What the task requires: In the article on Ruben Tejada, where did Tejada rank among shortstops in 5×5 roto leagues?

Page:
····················
Ruben Tejada: How Much More Can He Do?

In real life, Ruben Tejada had a decent season, especially at his cost. For a half mill, the Mets got a player that put up average defense at a premium position. He added a stick that was only eight percent worse than league average, and actually above-average for his position (86 wRC+). All of that together added up to a league-average player getting paid just about the league minimum.

Fantasy baseball doesn’t care. Linear weights, 4×4, 5×5 — there’s virtually no format in which Tejada’s offensive contributions last year were above replacement in a mixed league. Even in deeper leagues, his skills just don’t translate. In 5×5 roto leagues, he was the 27th-best shortstop and worth negative four dollars this year.

Dude’s still only 23 years old. It seems his remaining projection could push him into deep league usefulness.

Maybe not.

He’s just so far away from helping in either the power and speed categories, and without those, his ability to make contact can only take him so far.
····················
Provided information:
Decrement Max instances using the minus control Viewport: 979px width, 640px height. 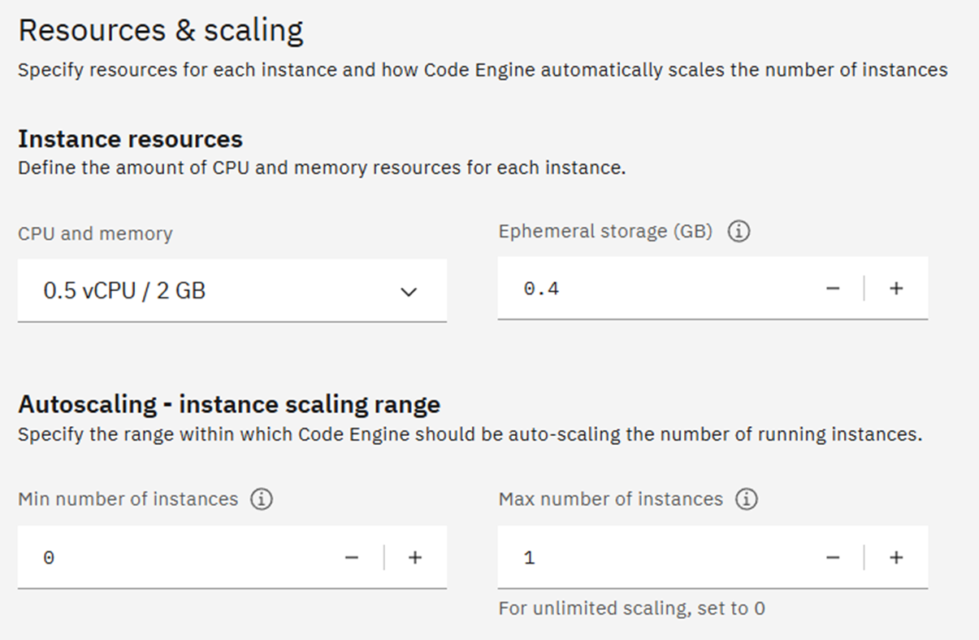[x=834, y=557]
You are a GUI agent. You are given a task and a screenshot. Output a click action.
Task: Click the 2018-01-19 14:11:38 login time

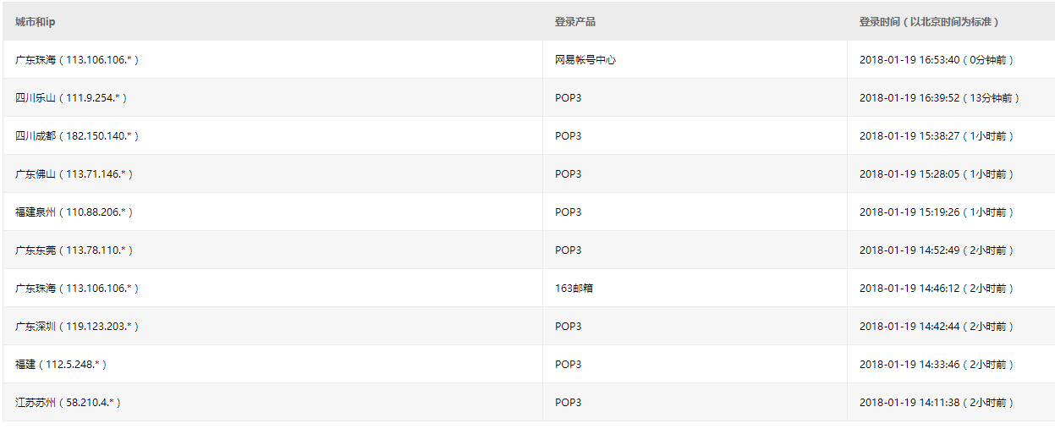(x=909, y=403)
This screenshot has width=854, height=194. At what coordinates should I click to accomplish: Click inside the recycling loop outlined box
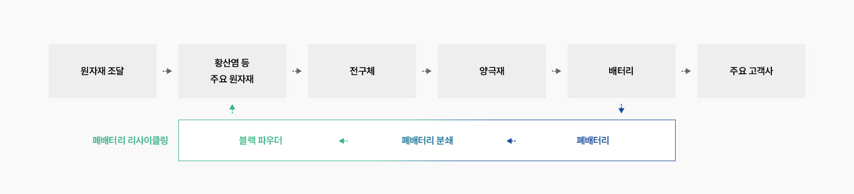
····················
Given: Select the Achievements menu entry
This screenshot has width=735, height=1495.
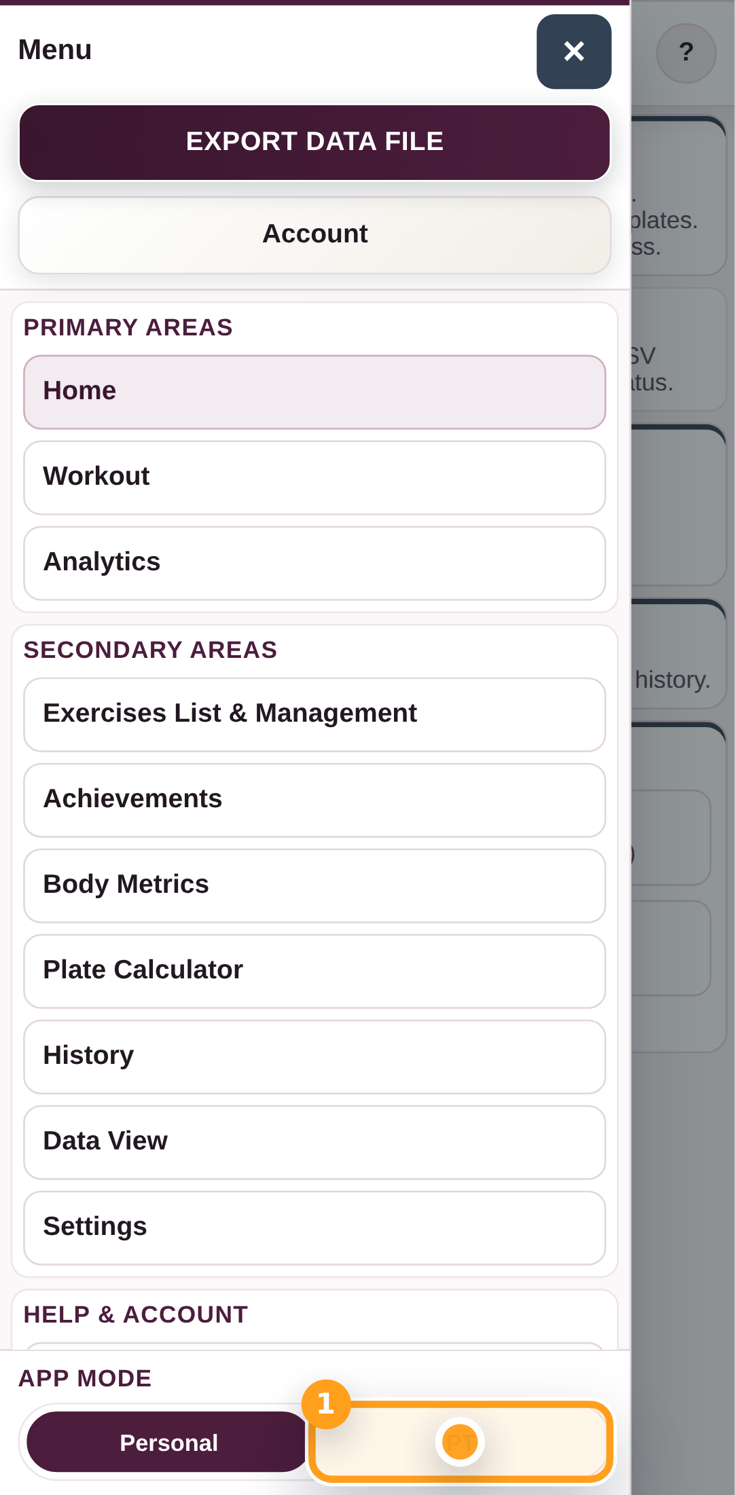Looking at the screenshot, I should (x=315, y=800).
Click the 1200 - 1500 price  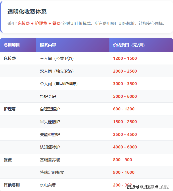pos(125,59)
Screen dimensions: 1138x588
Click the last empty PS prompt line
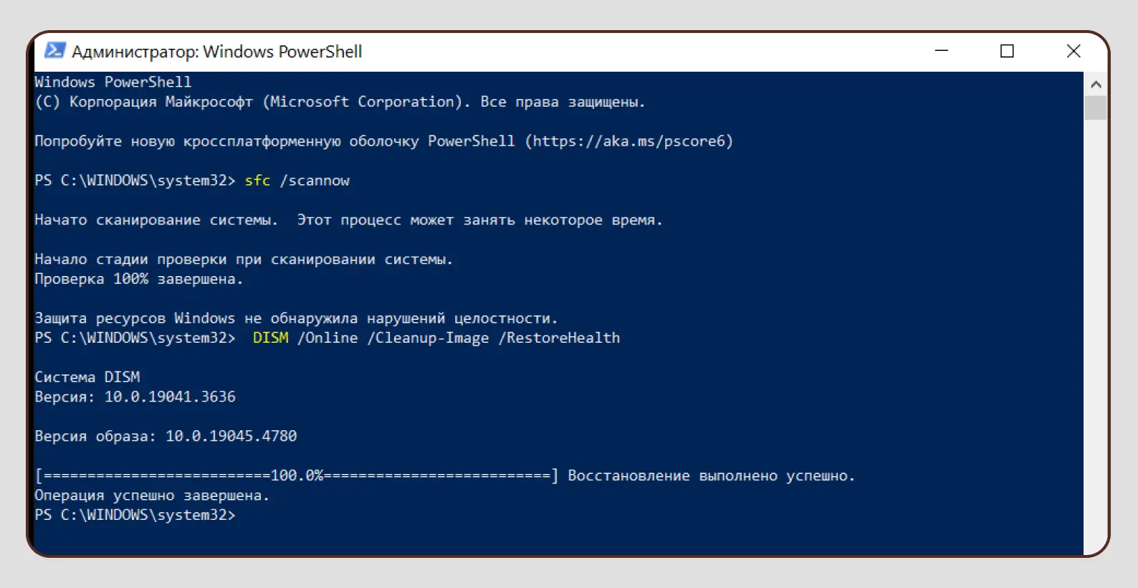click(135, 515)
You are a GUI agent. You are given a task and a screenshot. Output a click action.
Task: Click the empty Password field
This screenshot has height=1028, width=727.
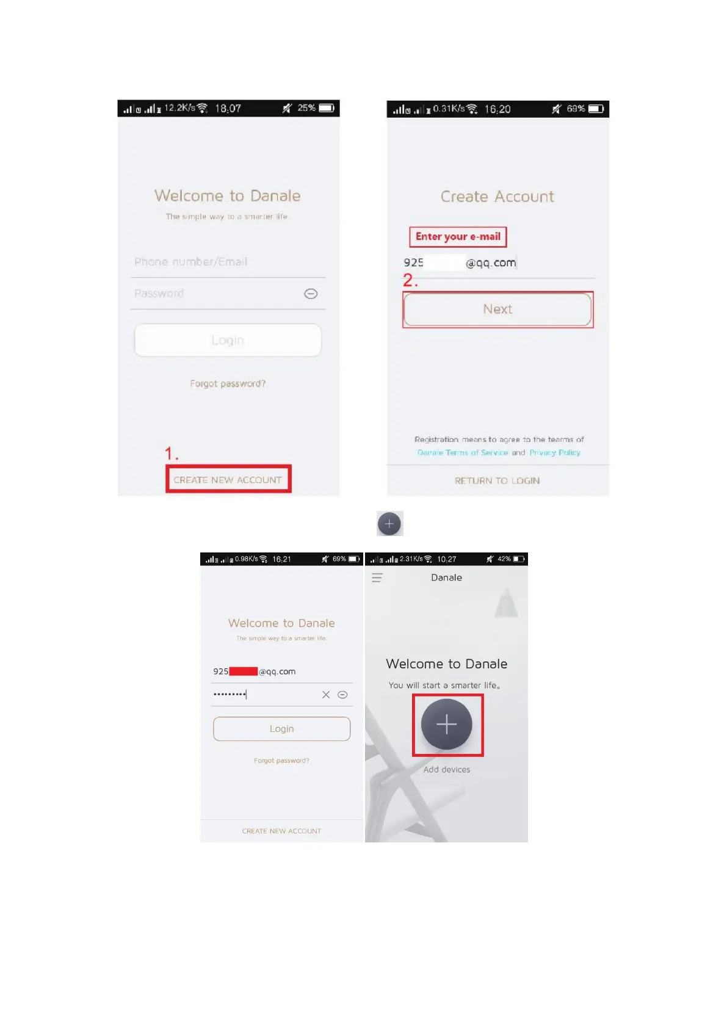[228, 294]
····················
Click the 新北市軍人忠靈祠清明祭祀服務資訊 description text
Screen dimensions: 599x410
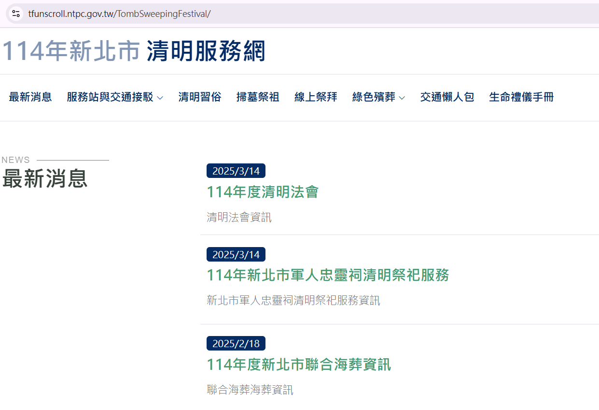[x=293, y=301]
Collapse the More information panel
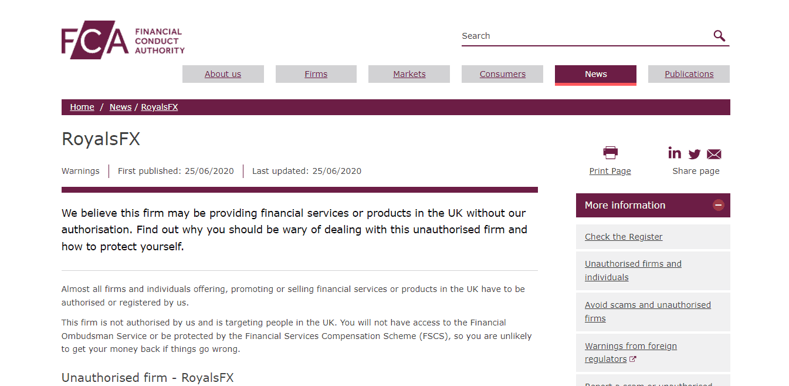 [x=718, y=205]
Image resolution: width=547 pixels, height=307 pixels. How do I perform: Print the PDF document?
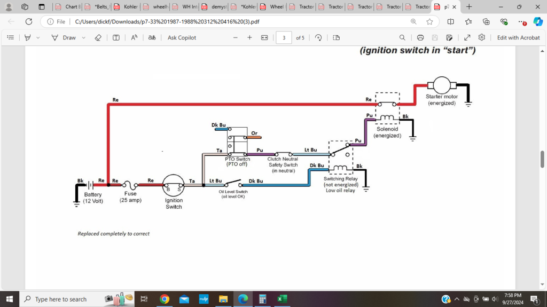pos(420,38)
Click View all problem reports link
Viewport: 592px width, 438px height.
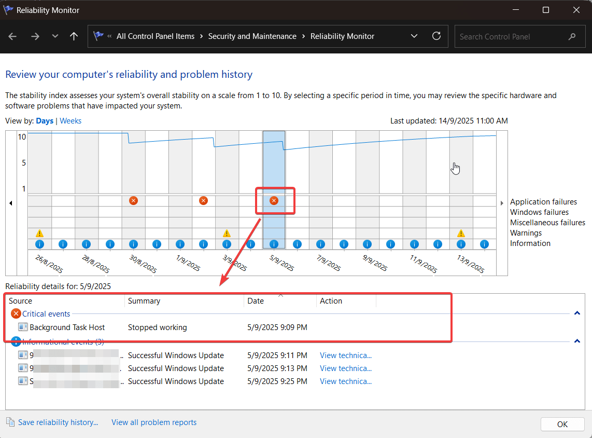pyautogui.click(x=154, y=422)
····················
Written response: He was the 27th-best shortstop.